Passage |
-- begin --

# Fragmented Comet 73P/Schwassmann-Wachmann 3

**Authors:** Ariel Graykowski, David Jewitt

arXiv: 1907.01737 · 2019-09-04

## TL;DR

This study analyzes archival Hubble data of comet 73P/Schwassmann-Wachmann 3 to investigate its fragmentation, finding a rotation period too long for rotational breakup and suggesting other mechanisms caused its fragmentation.

## Contribution

The paper provides the first detailed analysis of the primary fragment using archival Hubble data, constraining the rotation period and physical properties to better understand fragmentation causes.

## Key findings

- Rotation period is 10.38 hours, longer than the critical period for rotational instability.
- Detected cyclic photometric variations indicating rotational modulation of mass loss.
- Estimated nucleus radius is approximately 0.4 km.

-- end --

Answer from the comet summary:
(a) What data did the study analyze?
(b) What rotation period does it give?
(c) What is the estimated radius of the nucleus?
The material after this text is not needed.

Listed entries |
-- begin --

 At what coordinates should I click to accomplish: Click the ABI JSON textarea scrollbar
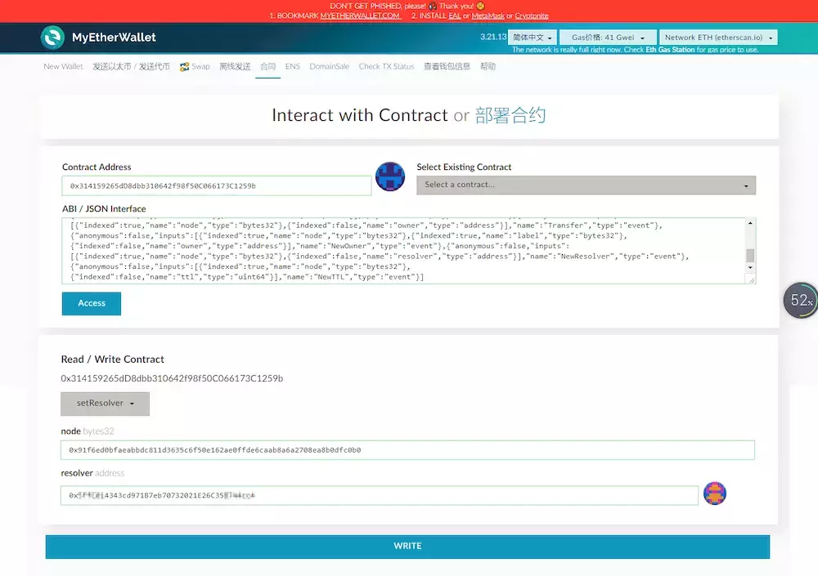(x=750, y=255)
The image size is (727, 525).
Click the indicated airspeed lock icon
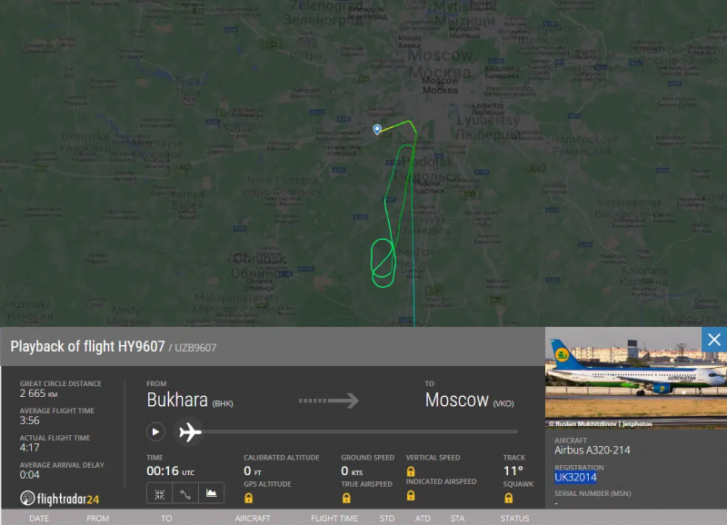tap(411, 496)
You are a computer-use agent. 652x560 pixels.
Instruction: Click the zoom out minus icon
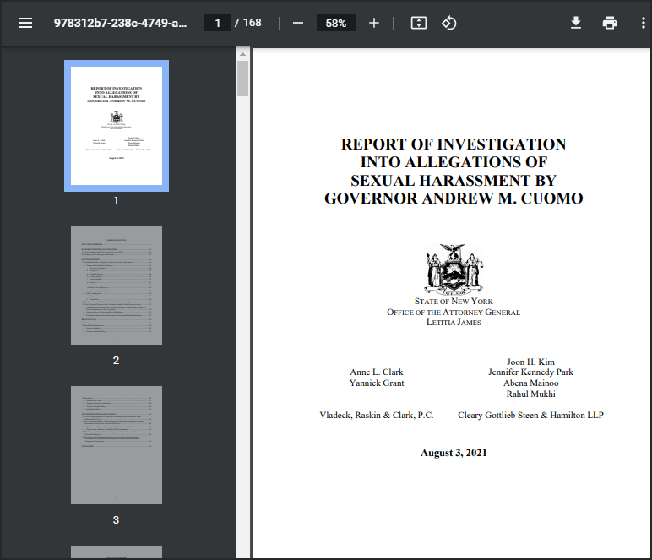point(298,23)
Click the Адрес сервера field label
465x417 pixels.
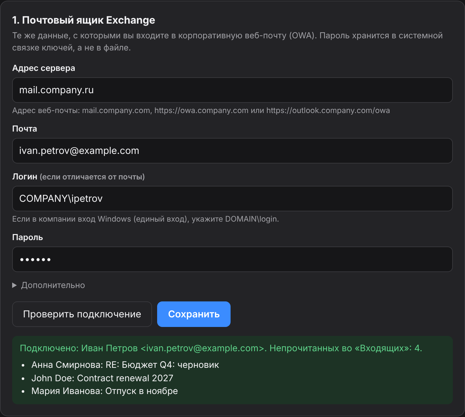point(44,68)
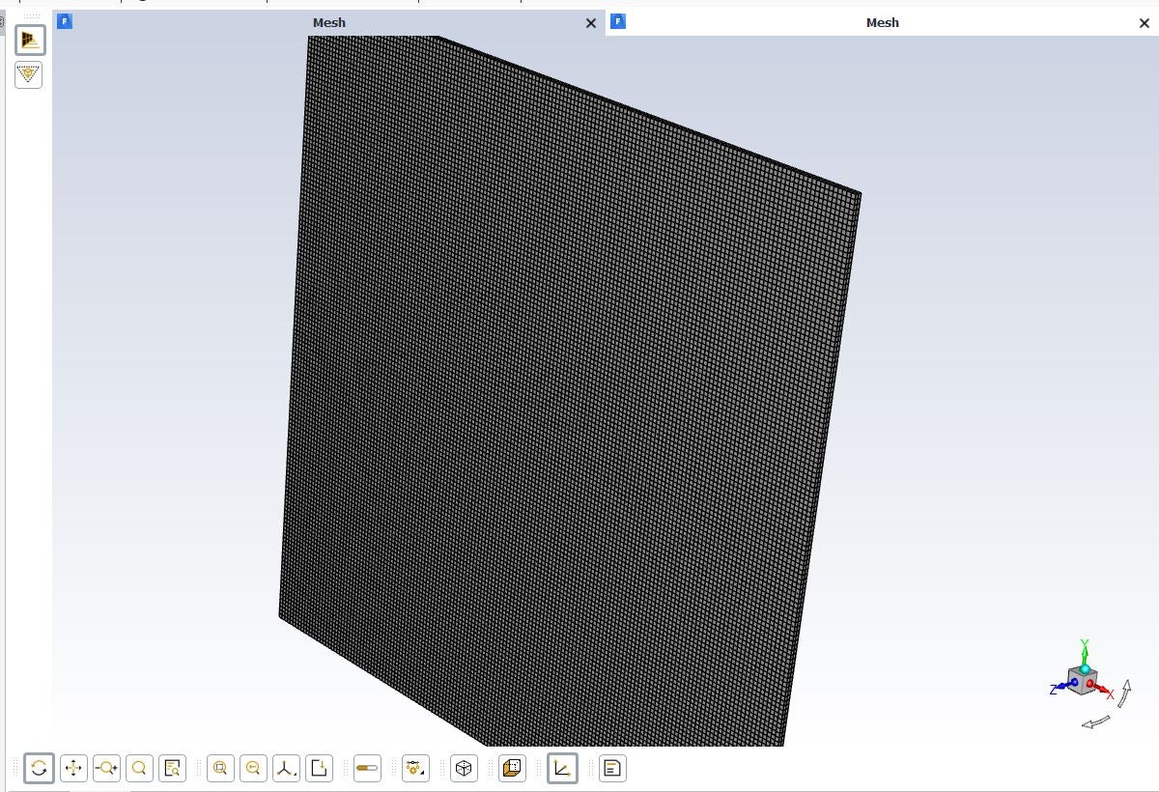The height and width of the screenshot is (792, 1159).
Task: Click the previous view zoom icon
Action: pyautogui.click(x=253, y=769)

-- end --

Result for this exercise |
(a) Archival Hubble data
(b) 10.38 hours
(c) Approximately 0.4 km